*** Available data
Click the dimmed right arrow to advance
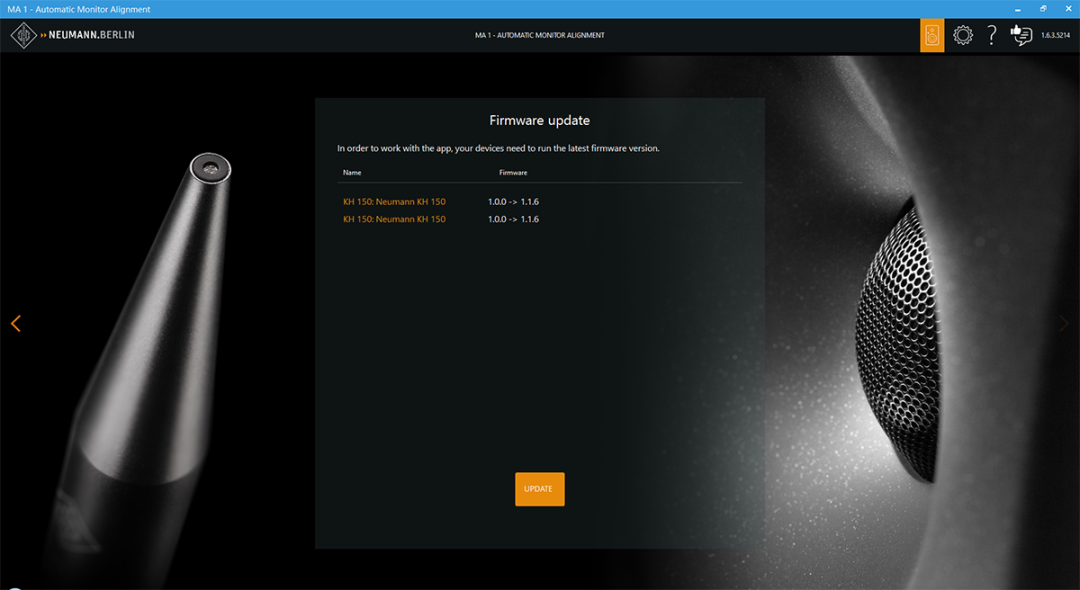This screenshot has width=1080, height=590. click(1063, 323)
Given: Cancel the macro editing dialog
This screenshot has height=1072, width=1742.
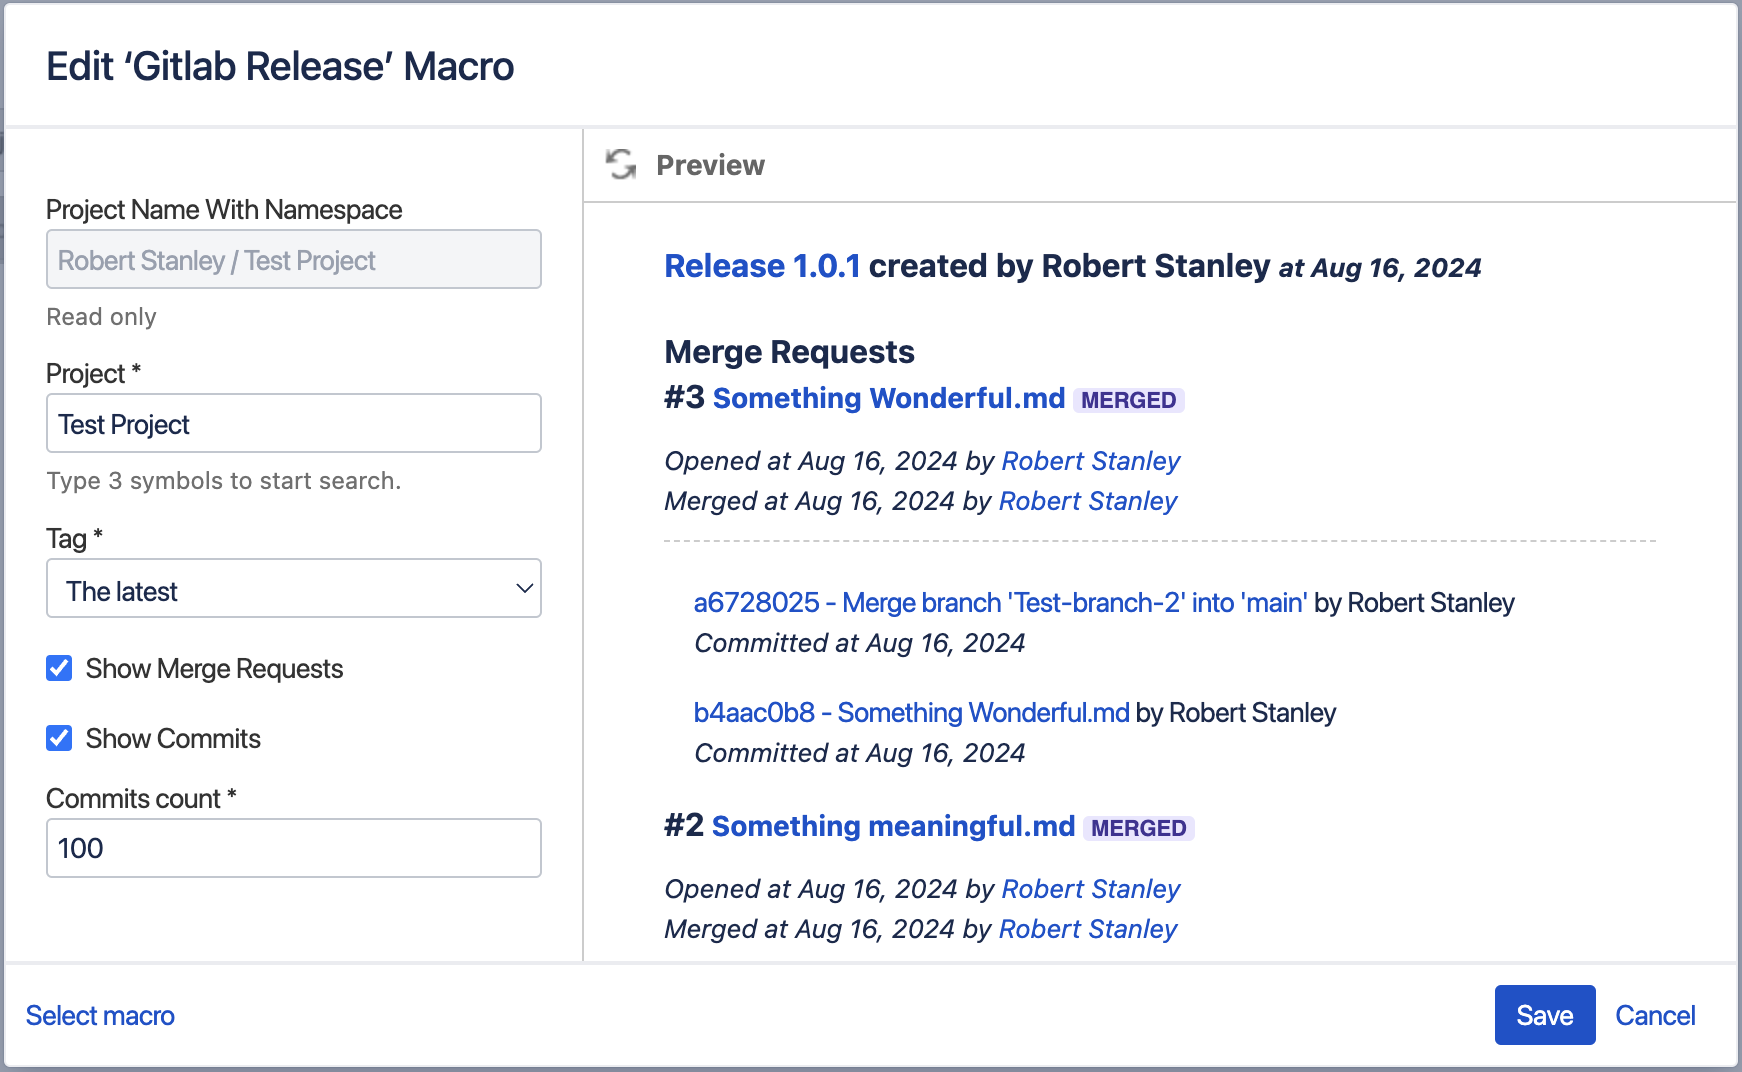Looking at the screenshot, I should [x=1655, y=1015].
******
Work task –
The copy should match each line above exactly and contain no images.

Answer to the exercise –
Click the dimmed right arrow to advance
This screenshot has width=1080, height=590. click(1063, 323)
Given: Cancel the macro editing dialog
This screenshot has height=1072, width=1742.
Looking at the screenshot, I should [x=1655, y=1015].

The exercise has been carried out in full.